* **Короткая задача 1**: Процитируйте дословно записи: участок от их начала до строки, содержащей «[x=266, y=633]», включительно.

Он пытался реформировать, излечить больную нашу экономическую систему, которая не была нацелена на конечный результат. Все только и думали, как «освоить» государственные деньги. А если конечного результата не было, никто за это не отвечал. При Косыгине мы внедрили хозрасчет, мне тогда очень помогла моя профессия экономиста. В результате я зарабатывал по тысяче рублей в месяц вместе с премией. Прилично получали начальники участков, бригадиры, рабочие. Мы выполняли план в срок и не перерасходовали средства! Тогда у меня возникла крамольная по тем временам мысль: а что, если советский принцип экономики не лучше капиталистического?

Первый раз я увидел, что такое европейский капитализм, когда стал замначальника главка. Поехал во Францию в служебную командировку. Опущу эмоции от самой страны и магазинов, потому что более сильное впечатление произвели на меня местные стройки. Оказалось, при «загнивающем капитализме» строили французы лучше и экономнее. А любой экскаватор «Поклейн» увеличивал производительность труда в десятки раз. Одним словом, я тогда понял, что стройплощадки могут быть совсем-совсем другими. Но отгремела Олимпиада, и мы снова погрузились в застой, и все мои знания остались при мне. Строили тогда очень мало. Так было до самого 1985 года. Потом началась перестройка, а меня рекомендовали на должность главы «Главмосинжстроя». Правда, мое выдвижение чуть было не сорвалось, хотя меня и утвердили на эту должность на бюро МГК. Дело в том, что кабинет заведующего отделом строительства ЦК на Старой площади занял новый человек — Борис Ельцин.

* **Короткая задача 2**: Напечатайте без изменений участок отрывка о стройках и экономике от слов «Он пытался реформировать, излечить» до слов «не лучше капиталистического?» включительно.

[Записи с координатами целей]
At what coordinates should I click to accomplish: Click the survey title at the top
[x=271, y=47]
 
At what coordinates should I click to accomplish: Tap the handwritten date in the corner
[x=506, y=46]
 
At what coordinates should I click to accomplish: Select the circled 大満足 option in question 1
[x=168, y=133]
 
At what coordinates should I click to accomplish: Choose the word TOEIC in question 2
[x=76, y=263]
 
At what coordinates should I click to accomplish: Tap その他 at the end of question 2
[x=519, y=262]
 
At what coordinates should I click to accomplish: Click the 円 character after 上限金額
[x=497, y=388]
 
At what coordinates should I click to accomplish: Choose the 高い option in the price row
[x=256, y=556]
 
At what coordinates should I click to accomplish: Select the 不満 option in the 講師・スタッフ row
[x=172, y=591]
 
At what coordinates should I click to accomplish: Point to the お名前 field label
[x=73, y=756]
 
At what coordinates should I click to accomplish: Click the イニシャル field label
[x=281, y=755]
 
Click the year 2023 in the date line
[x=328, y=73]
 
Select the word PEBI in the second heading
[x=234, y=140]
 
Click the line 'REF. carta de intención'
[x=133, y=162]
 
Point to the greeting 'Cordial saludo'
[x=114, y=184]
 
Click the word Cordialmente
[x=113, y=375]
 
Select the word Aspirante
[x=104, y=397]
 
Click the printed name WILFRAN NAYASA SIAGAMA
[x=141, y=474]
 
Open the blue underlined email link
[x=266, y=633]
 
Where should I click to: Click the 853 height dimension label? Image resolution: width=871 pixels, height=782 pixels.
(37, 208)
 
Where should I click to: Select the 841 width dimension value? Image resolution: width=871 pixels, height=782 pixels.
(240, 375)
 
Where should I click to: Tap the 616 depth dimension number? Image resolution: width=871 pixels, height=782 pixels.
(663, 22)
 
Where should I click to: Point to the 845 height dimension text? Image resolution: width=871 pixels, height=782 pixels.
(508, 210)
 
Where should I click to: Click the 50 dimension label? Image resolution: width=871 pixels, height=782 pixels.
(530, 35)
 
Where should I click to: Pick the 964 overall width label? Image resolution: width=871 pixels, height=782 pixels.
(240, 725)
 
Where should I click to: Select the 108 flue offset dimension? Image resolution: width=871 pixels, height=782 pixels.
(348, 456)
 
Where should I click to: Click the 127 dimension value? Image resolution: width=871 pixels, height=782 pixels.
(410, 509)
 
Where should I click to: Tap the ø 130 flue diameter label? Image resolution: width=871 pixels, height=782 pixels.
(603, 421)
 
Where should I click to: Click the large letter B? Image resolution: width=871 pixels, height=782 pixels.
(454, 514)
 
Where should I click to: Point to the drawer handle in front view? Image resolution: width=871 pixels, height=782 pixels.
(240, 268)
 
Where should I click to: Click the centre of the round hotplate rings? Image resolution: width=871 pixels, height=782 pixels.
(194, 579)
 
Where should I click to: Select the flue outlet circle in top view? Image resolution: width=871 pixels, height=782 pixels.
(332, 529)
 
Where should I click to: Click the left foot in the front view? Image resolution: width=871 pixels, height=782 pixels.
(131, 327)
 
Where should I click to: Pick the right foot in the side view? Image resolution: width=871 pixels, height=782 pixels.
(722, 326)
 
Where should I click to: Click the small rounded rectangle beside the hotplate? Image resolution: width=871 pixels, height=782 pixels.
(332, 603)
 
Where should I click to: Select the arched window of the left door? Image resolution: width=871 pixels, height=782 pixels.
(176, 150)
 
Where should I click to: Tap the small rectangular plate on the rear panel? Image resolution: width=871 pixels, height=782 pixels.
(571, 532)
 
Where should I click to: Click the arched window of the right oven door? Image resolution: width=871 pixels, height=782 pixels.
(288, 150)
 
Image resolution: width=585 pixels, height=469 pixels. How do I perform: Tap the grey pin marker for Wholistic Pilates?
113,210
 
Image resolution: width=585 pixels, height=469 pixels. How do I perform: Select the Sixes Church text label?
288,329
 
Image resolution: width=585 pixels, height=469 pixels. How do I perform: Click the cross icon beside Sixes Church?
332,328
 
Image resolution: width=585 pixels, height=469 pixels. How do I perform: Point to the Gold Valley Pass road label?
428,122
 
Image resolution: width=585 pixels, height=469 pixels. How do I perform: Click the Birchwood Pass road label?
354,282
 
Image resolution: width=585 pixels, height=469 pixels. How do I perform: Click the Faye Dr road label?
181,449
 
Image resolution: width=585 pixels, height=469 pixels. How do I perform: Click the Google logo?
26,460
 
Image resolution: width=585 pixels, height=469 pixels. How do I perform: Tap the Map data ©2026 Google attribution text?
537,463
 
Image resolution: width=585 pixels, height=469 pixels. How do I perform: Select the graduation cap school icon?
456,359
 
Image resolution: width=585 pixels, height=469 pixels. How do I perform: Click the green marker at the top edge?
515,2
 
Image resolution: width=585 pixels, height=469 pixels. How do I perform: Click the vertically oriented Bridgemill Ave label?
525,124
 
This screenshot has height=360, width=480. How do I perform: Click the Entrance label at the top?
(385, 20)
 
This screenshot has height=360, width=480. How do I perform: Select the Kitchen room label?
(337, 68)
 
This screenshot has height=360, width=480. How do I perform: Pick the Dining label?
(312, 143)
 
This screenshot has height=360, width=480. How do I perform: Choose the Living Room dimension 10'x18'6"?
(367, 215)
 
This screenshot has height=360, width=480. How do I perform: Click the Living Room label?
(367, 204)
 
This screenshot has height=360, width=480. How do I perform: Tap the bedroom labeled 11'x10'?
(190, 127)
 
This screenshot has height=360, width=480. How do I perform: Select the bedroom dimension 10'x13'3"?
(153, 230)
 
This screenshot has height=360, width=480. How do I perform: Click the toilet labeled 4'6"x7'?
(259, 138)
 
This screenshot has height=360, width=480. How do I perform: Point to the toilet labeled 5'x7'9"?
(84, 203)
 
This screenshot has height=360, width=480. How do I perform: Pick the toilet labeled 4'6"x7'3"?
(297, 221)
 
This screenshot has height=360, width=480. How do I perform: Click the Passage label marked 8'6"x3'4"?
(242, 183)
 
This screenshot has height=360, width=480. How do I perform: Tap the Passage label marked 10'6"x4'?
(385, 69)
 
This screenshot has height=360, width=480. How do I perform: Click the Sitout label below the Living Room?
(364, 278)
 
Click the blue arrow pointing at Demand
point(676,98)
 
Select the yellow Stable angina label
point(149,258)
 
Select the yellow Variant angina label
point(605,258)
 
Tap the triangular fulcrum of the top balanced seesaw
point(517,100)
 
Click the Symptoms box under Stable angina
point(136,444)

* **Решение задачи 1**:
At what coordinates should I click to accomplish: Click the survey title at the top
[x=271, y=47]
 
At what coordinates should I click to accomplish: Tap the handwritten date in the corner
[x=506, y=46]
 
At what coordinates should I click to accomplish: Select the circled 大満足 option in question 1
[x=168, y=133]
 
At what coordinates should I click to accomplish: Choose the word TOEIC in question 2
[x=76, y=263]
 
At what coordinates should I click to accomplish: Tap その他 at the end of question 2
[x=519, y=262]
 
At what coordinates should I click to accomplish: Click the 円 character after 上限金額
[x=497, y=388]
 
At what coordinates should I click to accomplish: Choose the 高い option in the price row
[x=256, y=556]
 
At what coordinates should I click to accomplish: Select the 不満 option in the 講師・スタッフ row
[x=172, y=591]
 
At what coordinates should I click to accomplish: Point to the お名前 field label
[x=73, y=756]
 
At what coordinates should I click to accomplish: Click the イニシャル field label
[x=281, y=755]
 
Click the year 2023 in the date line
[x=328, y=73]
 
Select the word PEBI in the second heading
[x=234, y=140]
 
Click the line 'REF. carta de intención'
[x=133, y=162]
 
Point to the greeting 'Cordial saludo'
[x=114, y=184]
 
Click the word Cordialmente
[x=113, y=375]
 
Select the word Aspirante
[x=104, y=397]
 
Click the printed name WILFRAN NAYASA SIAGAMA
[x=141, y=474]
 
Open the blue underlined email link
[x=266, y=633]

* **Решение задачи 2**:
Он пытался реформировать, излечить больную нашу экономическую систему, которая не была нацелена на конечный результат. Все только и думали, как «освоить» государственные деньги. А если конечного результата не было, никто за это не отвечал. При Косыгине мы внедрили хозрасчет, мне тогда очень помогла моя профессия экономиста. В результате я зарабатывал по тысяче рублей в месяц вместе с премией. Прилично получали начальники участков, бригадиры, рабочие. Мы выполняли план в срок и не перерасходовали средства! Тогда у меня возникла крамольная по тем временам мысль: а что, если советский принцип экономики не лучше капиталистического?